Yoessef en Maria besloten hun kind Jezus te noemen. Dat had z'n vader zo gewild, verklaarde Maria. Yoessef trok verbaasd zijn wenkbrauwen op: hij wist van niks! Maar hij werd wel vaker ergens buiten gehouden, had hij het idee.
Hij wilde net protesteren toen de Geboortekerk plotseling in een fel licht baadde. Het roodachtig schijnsel viel door de hoge ramen. De Israëliërs hadden een lichtkogel afgeschoten. Tanks en pantserwagens rolden Bethlehem binnen. Vader Marquez zuchtte, sloeg een kruis en kreeg opnieuw het gevoel van déjà vu dat de hele avond al in zijn geest rondspookte.

In het velden buiten Bethlehem zat een stelletje herders te vloeken en te tieren. Enkele onverlaten hadden zomaar midden in de winter stiekem hun schapen geschoren en opgewonden speculeerden ze over wie hun dat kunstje had geflikt. Plotseling wees een van de herders naar het firmament. Boven Betlehem verrees een felrode ster! Christus-nog-an-toe! Zoiets zagen ze niet elke nacht! Vuurwerk! Over hun sandalen struikelend renden ze in de richting van de stad. Ze waren nog steeds flink opgefokt door de hen ontstolen schapenvellen. Aangekomen in het centrum koelden ze hun woede op de eerste de beste tank die hen voor de voeten reed. Al spoedig liet ook de rest van de bevolking zich niet onbetuigd. Enkele herders raakten in het nauw en vluchtten de Geboortekerk binnen.

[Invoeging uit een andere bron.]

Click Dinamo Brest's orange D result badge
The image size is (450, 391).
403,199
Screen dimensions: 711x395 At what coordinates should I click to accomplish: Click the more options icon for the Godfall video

Tot hun verbijstering ontwaarden ze daar de vermiste schaapskleren. Als vader Marquez op dat moment niet streng had ingegrepen was het ook daarbinnen nog op een kloppartij uitgedraaid. Handig wist hij echter hun aller aandacht af te leiden naar het kindeke Jezus. Vertederd knielden ze bij moeder en kind neder. Buiten echter nam het strijdgewoel in heftigheid toe.

En opnieuw geschiedde het in die dagen dat in Bethlehem weer flink werd gevochten. Yoessef boog zich bedroefd over zijn pasgeboren zoon en zuchtte: "Jezus, houdt het dan nóóit op?"